Chapter 2 uses a colloquial expression from contemporary Mauritania – “al-ḥikma kuntiyya aw fūtiyya” – to examine Mauritanian narratives that place the consolidation and localization of the Islamic esoteric sciences in the Sahara in the eighteenth century. The expression shows how Mauritanians today associate these sciences with the powerful scholarly and commercial network of the Kunta, a confederation known for its Islamic learning, and the Fulbe torodbe scholars who established theocratic states in West Africa. Both communities continue to associate these sciences as solely embedded in networks linked genealogically to Arab identity. This colloquial expression shows how Mauritanians today conceive of this esoteric religious wisdom as deployed at the very local level, spread through two regionally important religious communities, yet simultaneously connected to the longer history of Islam in the Muslim world, and circulating at the global level of Sufi networks. By the end of the nineteenth century, differences in interpretation and practice of the Islamic esoteric sciences had amplified: questions regarding which esoteric and medical techniques were permitted within Islam and which were not were intensely debated, as scholars from the Saharan West elaborated their own intellectual positions and political objectives in the ways they classified these sciences.

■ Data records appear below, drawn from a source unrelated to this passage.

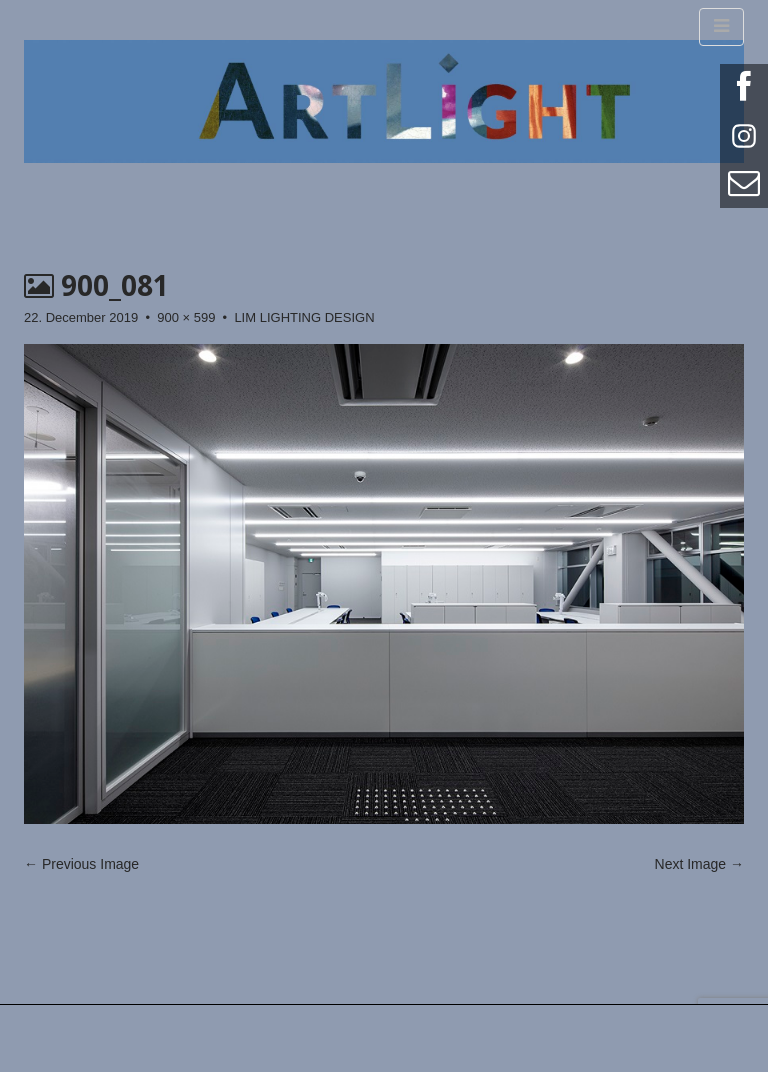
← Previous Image (81, 864)
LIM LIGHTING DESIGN (304, 317)
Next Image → (699, 864)
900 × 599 (186, 317)
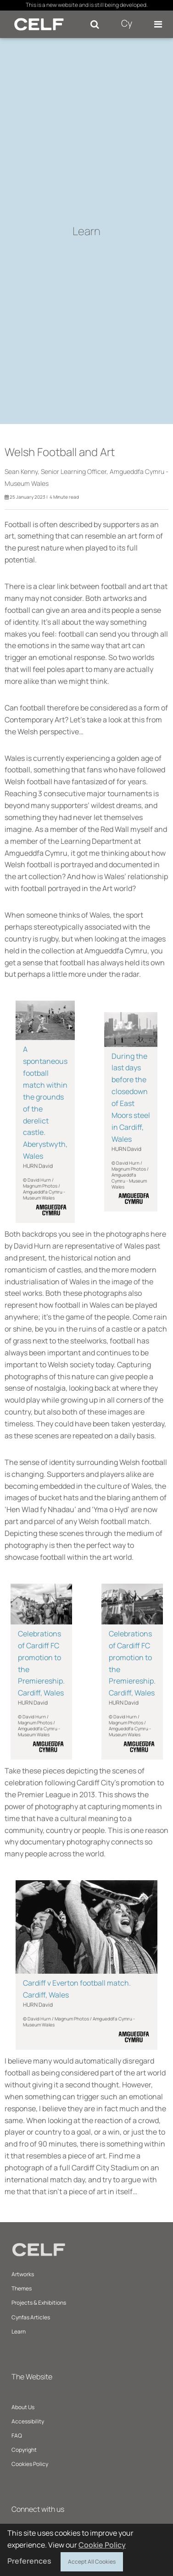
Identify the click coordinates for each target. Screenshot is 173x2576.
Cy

This chapter addresses the history of the Ahl Guennar, a confederation of families known for their mastery of l’ḥjāb, whose members are dispersed among several villages just north of the Senegal River. The Ahl Guennar’s ambiguous racial identity, their shifting religious and occupational affiliations, their secrecy and enigmatic reputation, and their long history in the region make them a compelling case study for the role of Islamic esoteric knowledge in Mauritania’s mercurial political and cultural environment. Claiming descent from a well-known religious figure and a miraculous origin story for their principal village, the Ahl Guennar established themselves by the seventeenth-century learning and teaching the Qur’ān and its sciences and carving out an exclusive space for themselves in the political dynamics of the Gebla, or southwestern region of Mauritania. This chapter deals with the long-term history of the family to better understand how they deploy these stories to claim religious and social roles in the region and to illustrate how Islamic knowledge is transmitted and the ways these Muslim mediators of the spiritual and material worlds depended upon this knowledge to thrive.
This short epilogue seeks to summarize the major claims of the book and to provide examples of events and changes close in time to the publication of the book of how the Islamic esoteric sciences continue to be tied closely to political and religious authority in postcolonial twenty-first century Mauritania.